Each line of the data should be duplicated precisely.

[[ Available data, beginning ]]

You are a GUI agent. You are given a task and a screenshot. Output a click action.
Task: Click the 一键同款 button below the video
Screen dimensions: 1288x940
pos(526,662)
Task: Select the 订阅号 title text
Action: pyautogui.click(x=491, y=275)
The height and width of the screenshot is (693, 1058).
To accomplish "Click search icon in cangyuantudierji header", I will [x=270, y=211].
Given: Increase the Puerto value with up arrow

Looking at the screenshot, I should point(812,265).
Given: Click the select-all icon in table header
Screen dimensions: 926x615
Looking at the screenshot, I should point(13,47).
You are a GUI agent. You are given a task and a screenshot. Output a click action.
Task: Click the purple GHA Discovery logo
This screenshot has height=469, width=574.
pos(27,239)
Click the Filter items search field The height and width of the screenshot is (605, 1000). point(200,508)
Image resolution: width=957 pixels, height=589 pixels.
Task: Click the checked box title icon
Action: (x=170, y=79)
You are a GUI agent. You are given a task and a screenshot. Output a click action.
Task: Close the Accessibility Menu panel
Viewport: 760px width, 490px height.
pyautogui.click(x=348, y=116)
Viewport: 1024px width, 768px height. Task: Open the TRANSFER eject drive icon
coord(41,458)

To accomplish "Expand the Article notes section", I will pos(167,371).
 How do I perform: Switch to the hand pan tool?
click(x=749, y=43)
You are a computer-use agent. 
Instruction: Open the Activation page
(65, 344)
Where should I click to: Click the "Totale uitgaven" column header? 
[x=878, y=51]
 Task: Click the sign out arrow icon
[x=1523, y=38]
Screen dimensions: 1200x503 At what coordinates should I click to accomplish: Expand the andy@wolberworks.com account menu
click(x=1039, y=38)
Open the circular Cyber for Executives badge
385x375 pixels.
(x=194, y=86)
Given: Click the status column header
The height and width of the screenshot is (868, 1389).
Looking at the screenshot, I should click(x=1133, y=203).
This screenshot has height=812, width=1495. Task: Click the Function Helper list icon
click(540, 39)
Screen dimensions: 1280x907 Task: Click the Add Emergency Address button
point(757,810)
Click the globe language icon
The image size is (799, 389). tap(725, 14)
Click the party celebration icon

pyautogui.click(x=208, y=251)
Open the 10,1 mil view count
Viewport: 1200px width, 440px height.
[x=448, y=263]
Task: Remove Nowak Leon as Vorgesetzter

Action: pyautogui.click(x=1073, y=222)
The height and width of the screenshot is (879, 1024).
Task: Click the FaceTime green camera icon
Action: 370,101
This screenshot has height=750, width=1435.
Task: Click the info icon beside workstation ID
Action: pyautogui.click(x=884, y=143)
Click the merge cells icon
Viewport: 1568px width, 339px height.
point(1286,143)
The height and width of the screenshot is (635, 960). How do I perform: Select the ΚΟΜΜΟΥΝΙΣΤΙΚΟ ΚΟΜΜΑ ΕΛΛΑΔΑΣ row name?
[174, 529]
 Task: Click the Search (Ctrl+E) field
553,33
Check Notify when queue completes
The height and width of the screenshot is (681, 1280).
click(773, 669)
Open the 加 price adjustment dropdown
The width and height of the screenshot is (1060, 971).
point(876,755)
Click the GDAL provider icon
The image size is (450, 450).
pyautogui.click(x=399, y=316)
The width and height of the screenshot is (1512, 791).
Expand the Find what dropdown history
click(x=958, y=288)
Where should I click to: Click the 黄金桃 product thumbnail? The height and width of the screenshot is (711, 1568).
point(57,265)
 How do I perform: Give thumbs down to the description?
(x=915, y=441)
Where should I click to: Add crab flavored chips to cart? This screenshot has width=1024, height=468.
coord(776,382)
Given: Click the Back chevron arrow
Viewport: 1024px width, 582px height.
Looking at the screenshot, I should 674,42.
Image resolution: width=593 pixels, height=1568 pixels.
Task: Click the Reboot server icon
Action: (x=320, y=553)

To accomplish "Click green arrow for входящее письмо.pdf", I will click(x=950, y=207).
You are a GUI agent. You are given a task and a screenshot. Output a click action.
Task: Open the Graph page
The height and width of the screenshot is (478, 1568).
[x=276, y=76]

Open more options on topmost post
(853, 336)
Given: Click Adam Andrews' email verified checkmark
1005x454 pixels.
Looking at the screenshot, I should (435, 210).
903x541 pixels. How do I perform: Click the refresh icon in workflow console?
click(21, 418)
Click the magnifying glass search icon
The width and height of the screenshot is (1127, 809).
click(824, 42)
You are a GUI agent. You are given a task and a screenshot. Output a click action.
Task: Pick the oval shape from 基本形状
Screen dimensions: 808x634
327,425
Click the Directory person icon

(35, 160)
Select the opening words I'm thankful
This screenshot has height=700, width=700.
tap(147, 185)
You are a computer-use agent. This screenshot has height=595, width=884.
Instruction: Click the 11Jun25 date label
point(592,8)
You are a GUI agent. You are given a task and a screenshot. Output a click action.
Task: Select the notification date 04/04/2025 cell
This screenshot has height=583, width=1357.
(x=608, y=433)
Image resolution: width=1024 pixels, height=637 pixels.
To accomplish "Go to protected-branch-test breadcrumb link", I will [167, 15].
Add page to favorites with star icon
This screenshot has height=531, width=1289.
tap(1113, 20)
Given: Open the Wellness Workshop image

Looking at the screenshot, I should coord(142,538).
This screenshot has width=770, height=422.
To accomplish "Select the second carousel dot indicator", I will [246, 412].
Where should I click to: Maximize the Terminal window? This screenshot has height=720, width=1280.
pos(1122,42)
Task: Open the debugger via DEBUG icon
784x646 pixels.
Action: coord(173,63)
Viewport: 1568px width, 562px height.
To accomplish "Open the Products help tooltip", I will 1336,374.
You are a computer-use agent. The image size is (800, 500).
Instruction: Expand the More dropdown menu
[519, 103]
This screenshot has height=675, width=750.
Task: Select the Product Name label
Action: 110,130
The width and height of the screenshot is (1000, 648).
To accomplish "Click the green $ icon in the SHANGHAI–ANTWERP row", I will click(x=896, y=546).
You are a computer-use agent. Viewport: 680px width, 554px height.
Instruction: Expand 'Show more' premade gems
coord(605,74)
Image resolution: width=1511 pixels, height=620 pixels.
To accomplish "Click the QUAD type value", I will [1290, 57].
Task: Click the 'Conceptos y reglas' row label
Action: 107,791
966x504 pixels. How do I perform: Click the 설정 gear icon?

[[ Available data, end ]]

### Output below:
You are a GUI agent. You are given a task and a screenshot. Output a click action.
Task: Click the 一键同款 button below the video
Screen dimensions: 1288x940
pos(526,662)
Task: Select the 订阅号 title text
Action: pyautogui.click(x=491, y=275)
The height and width of the screenshot is (693, 1058).
To accomplish "Click search icon in cangyuantudierji header", I will [x=270, y=211].
Given: Increase the Puerto value with up arrow

Looking at the screenshot, I should point(812,265).
Given: Click the select-all icon in table header
Screen dimensions: 926x615
Looking at the screenshot, I should point(13,47).
You are a GUI agent. You are given a task and a screenshot. Output a click action.
Task: Click the purple GHA Discovery logo
This screenshot has height=469, width=574.
pos(27,239)
Click the Filter items search field The height and width of the screenshot is (605, 1000). point(200,508)
Image resolution: width=957 pixels, height=589 pixels.
Task: Click the checked box title icon
Action: (x=170, y=79)
You are a GUI agent. You are given a task and a screenshot. Output a click action.
Task: Close the Accessibility Menu panel
Viewport: 760px width, 490px height.
pyautogui.click(x=348, y=116)
Viewport: 1024px width, 768px height. Task: Open the TRANSFER eject drive icon
coord(41,458)

To accomplish "Expand the Article notes section", I will pos(167,371).
 How do I perform: Switch to the hand pan tool?
click(x=749, y=43)
You are a computer-use agent. 
Instruction: Open the Activation page
(65, 344)
Where should I click to: Click the "Totale uitgaven" column header? 
[x=878, y=51]
 Task: Click the sign out arrow icon
[x=1523, y=38]
Screen dimensions: 1200x503 At what coordinates should I click to accomplish: Expand the andy@wolberworks.com account menu
click(x=1039, y=38)
Open the circular Cyber for Executives badge
385x375 pixels.
(x=194, y=86)
Given: Click the status column header
The height and width of the screenshot is (868, 1389).
Looking at the screenshot, I should click(x=1133, y=203).
This screenshot has height=812, width=1495. Task: Click the Function Helper list icon
click(540, 39)
Screen dimensions: 1280x907 Task: Click the Add Emergency Address button
point(757,810)
Click the globe language icon
The image size is (799, 389). tap(725, 14)
Click the party celebration icon

pyautogui.click(x=208, y=251)
Open the 10,1 mil view count
Viewport: 1200px width, 440px height.
[x=448, y=263]
Task: Remove Nowak Leon as Vorgesetzter

Action: pyautogui.click(x=1073, y=222)
The height and width of the screenshot is (879, 1024).
Task: Click the FaceTime green camera icon
Action: 370,101
This screenshot has height=750, width=1435.
Task: Click the info icon beside workstation ID
Action: pyautogui.click(x=884, y=143)
Click the merge cells icon
Viewport: 1568px width, 339px height.
point(1286,143)
The height and width of the screenshot is (635, 960). How do I perform: Select the ΚΟΜΜΟΥΝΙΣΤΙΚΟ ΚΟΜΜΑ ΕΛΛΑΔΑΣ row name?
[174, 529]
 Task: Click the Search (Ctrl+E) field
553,33
Check Notify when queue completes
The height and width of the screenshot is (681, 1280).
click(773, 669)
Open the 加 price adjustment dropdown
The width and height of the screenshot is (1060, 971).
point(876,755)
Click the GDAL provider icon
The image size is (450, 450).
pyautogui.click(x=399, y=316)
The width and height of the screenshot is (1512, 791).
Expand the Find what dropdown history
click(x=958, y=288)
Where should I click to: Click the 黄金桃 product thumbnail? The height and width of the screenshot is (711, 1568).
point(57,265)
 How do I perform: Give thumbs down to the description?
(x=915, y=441)
Where should I click to: Add crab flavored chips to cart? This screenshot has width=1024, height=468.
coord(776,382)
Given: Click the Back chevron arrow
Viewport: 1024px width, 582px height.
Looking at the screenshot, I should 674,42.
Image resolution: width=593 pixels, height=1568 pixels.
Task: Click the Reboot server icon
Action: (x=320, y=553)

To accomplish "Click green arrow for входящее письмо.pdf", I will click(x=950, y=207).
You are a GUI agent. You are given a task and a screenshot. Output a click action.
Task: Open the Graph page
The height and width of the screenshot is (478, 1568).
[x=276, y=76]

Open more options on topmost post
(853, 336)
Given: Click Adam Andrews' email verified checkmark
1005x454 pixels.
Looking at the screenshot, I should (435, 210).
903x541 pixels. How do I perform: Click the refresh icon in workflow console?
click(21, 418)
Click the magnifying glass search icon
The width and height of the screenshot is (1127, 809).
click(824, 42)
You are a GUI agent. You are given a task and a screenshot. Output a click action.
Task: Pick the oval shape from 基本形状
Screen dimensions: 808x634
327,425
Click the Directory person icon

(35, 160)
Select the opening words I'm thankful
This screenshot has height=700, width=700.
tap(147, 185)
You are a computer-use agent. This screenshot has height=595, width=884.
Instruction: Click the 11Jun25 date label
point(592,8)
You are a GUI agent. You are given a task and a screenshot. Output a click action.
Task: Select the notification date 04/04/2025 cell
This screenshot has height=583, width=1357.
(x=608, y=433)
Image resolution: width=1024 pixels, height=637 pixels.
To accomplish "Go to protected-branch-test breadcrumb link", I will [167, 15].
Add page to favorites with star icon
This screenshot has height=531, width=1289.
tap(1113, 20)
Given: Open the Wellness Workshop image

Looking at the screenshot, I should coord(142,538).
This screenshot has width=770, height=422.
To accomplish "Select the second carousel dot indicator", I will [246, 412].
Where should I click to: Maximize the Terminal window? This screenshot has height=720, width=1280.
pos(1122,42)
Task: Open the debugger via DEBUG icon
784x646 pixels.
Action: coord(173,63)
Viewport: 1568px width, 562px height.
To accomplish "Open the Products help tooltip", I will 1336,374.
You are a computer-use agent. The image size is (800, 500).
Instruction: Expand the More dropdown menu
[519, 103]
This screenshot has height=675, width=750.
Task: Select the Product Name label
Action: 110,130
The width and height of the screenshot is (1000, 648).
To accomplish "Click the green $ icon in the SHANGHAI–ANTWERP row", I will click(x=896, y=546).
You are a computer-use agent. Viewport: 680px width, 554px height.
Instruction: Expand 'Show more' premade gems
coord(605,74)
Image resolution: width=1511 pixels, height=620 pixels.
To accomplish "Click the QUAD type value", I will [1290, 57].
Task: Click the 'Conceptos y reglas' row label
Action: 107,791
966x504 pixels. How do I perform: Click the 설정 gear icon?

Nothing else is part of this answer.